Signs you may be a placeholder in your boyfriends life
June 2, 2015
By Lisa Warir
And by placeholder I mean a woman who is only there for brief companionship (usually sexual benefits for the man) until the woman he really wants comes along. This is one reason why I believe so many women end up as unwed mothers; because she and the young man were sleeping together (obviously) and because of that she thinks they are/were in a true relationship and he was just using her for sex or a place to stay etc.
And of course hindsight is 20/20 for a lot of women after the baby or after realizing she shouldn’t have been giving her body to that guy or guys.
Disclaimer; If you are a woman who likes or wants to be a perpetual girlfriend, or is not interested in marriage, then this is not for you.
Men tend to use sweet words and professions of love to get sex; women on the other hand think because they are giving that intimate side of themselves to a man they’ve been with for weeks, months or years that he loves her. Now it doesn’t mean a man isn’t always in love-but there is a disconnect between men and women out here not being on the same page and I wanted to offer some insight for women who may not understand the confusion they are having dealing with the man they are with. The signs I post are based on observation.
He only calls you late at night, or asks to come over only AT NIGHT. Now unless you know for certain he works during the day and it is the only time he can see you, I’m not talking about that scenario. I’m talking about the man who probably has a girlfriend or wife and the only times he wants to come see you is at night. Be wary. Use discernment.

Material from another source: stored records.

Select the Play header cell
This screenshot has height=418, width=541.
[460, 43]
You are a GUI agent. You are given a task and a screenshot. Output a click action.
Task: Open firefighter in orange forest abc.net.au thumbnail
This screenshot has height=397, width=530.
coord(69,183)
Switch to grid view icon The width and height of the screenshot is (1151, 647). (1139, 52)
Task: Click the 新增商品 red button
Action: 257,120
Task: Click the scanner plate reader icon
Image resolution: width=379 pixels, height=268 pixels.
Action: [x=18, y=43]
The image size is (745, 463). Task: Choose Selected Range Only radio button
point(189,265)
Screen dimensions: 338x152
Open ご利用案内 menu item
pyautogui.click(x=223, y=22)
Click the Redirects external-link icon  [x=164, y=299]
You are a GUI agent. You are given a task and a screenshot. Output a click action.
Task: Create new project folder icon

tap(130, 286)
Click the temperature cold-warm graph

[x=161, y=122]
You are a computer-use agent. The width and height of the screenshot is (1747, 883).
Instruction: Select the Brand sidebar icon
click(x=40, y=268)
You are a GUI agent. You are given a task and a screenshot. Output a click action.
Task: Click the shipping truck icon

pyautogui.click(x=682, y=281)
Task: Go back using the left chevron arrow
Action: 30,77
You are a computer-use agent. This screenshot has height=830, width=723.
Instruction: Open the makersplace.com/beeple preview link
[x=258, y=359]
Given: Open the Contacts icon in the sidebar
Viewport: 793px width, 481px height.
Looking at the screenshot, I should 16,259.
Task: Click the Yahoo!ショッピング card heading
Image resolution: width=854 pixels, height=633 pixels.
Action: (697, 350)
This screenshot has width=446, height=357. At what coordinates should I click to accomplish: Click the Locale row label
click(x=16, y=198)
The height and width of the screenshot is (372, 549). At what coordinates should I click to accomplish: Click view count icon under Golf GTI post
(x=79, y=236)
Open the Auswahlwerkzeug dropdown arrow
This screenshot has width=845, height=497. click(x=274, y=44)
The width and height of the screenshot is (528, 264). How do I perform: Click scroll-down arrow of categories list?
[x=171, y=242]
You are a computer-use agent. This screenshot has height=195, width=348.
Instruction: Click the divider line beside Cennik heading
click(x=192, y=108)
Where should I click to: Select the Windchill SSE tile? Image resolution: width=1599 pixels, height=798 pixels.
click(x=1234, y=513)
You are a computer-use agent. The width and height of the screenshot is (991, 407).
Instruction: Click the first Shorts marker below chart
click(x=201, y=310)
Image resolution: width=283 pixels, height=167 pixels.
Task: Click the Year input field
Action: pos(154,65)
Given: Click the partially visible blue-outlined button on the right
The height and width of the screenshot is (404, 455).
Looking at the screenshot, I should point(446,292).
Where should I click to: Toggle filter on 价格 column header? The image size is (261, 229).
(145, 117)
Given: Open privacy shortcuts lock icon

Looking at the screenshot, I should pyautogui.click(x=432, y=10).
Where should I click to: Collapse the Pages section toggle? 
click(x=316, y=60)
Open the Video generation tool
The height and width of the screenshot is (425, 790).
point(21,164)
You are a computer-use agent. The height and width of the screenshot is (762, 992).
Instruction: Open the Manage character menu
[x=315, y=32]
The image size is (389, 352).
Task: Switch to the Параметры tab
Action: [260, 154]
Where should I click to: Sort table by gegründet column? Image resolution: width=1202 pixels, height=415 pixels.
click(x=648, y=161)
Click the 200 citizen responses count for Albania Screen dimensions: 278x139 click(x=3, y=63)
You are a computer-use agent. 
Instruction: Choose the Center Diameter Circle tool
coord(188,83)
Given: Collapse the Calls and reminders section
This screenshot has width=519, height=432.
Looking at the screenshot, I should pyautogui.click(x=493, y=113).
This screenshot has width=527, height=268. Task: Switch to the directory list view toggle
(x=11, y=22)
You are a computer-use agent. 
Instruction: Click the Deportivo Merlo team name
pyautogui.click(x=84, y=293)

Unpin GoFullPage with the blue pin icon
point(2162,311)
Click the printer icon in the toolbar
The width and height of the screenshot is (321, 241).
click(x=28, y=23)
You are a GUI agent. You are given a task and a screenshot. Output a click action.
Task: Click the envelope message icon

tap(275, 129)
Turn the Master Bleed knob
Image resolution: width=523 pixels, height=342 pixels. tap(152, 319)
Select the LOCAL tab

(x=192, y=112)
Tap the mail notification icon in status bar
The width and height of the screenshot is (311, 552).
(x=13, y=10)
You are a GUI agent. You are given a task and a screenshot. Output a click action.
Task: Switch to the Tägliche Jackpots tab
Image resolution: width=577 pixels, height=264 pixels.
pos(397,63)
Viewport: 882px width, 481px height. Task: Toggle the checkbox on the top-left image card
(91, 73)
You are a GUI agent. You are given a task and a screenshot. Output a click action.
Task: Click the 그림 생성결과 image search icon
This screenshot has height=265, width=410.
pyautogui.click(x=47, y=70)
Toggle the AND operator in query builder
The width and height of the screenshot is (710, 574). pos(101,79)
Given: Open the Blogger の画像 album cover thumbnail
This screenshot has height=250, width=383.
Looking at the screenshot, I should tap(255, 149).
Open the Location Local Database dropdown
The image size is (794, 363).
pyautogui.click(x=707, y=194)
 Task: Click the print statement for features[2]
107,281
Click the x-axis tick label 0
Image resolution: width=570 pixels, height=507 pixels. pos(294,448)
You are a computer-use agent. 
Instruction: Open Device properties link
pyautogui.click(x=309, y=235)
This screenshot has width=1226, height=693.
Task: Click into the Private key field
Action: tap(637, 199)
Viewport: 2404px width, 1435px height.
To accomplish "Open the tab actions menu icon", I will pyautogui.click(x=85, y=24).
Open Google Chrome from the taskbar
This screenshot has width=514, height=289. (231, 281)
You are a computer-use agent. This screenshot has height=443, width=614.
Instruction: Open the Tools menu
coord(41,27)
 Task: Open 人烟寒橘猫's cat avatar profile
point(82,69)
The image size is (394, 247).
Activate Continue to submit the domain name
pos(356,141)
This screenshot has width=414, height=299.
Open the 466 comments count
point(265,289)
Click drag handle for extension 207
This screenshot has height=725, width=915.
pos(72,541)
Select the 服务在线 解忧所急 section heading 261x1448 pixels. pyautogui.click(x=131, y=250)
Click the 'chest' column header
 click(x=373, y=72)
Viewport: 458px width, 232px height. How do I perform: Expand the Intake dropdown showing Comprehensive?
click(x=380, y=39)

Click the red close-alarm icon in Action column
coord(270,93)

He makes promises and never keeps his word.
He tells you he doesn’t want to get married. When a man tells you this believe him. What he really means is he doesn’t want to marry you. A lot of women stick around hoping he will change his mind and in that time a woman is getting deeper and deeper involved emotionally and it usually comes to a head through arguments, or after she gets pregnant etc. and she loses him anyway. Sometimes best to cut your losses and move on before the baby, or jaded feelings especially if you want marriage.
He asks you to move in with him. I know this has been the new norm in recent decades. Women think this is the next step to marriage, when often times it’s simply a place for the boyfriend to get the benefits of marriage and still hold his single status. I know someone will say that they know a woman who lived with her boyfriend for x amount of years and they got married.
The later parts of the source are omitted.